■ **Action item**
The required output is the line that contains "Refresh the page with the reload icon" through the last line of the data, retyped verbatim and with nothing added.

Items from a dataset
_ _ _ _ _

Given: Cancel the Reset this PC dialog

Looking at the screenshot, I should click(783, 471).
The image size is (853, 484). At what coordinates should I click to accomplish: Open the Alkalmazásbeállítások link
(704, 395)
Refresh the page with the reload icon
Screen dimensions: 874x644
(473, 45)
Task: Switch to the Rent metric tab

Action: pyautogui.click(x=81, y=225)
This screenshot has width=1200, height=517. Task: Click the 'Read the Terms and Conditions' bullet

_ _ _ _ _

■ **The answer**
Refresh the page with the reload icon
Screen dimensions: 874x644
(473, 45)
Task: Switch to the Rent metric tab

Action: pyautogui.click(x=81, y=225)
This screenshot has width=1200, height=517. Task: Click the 'Read the Terms and Conditions' bullet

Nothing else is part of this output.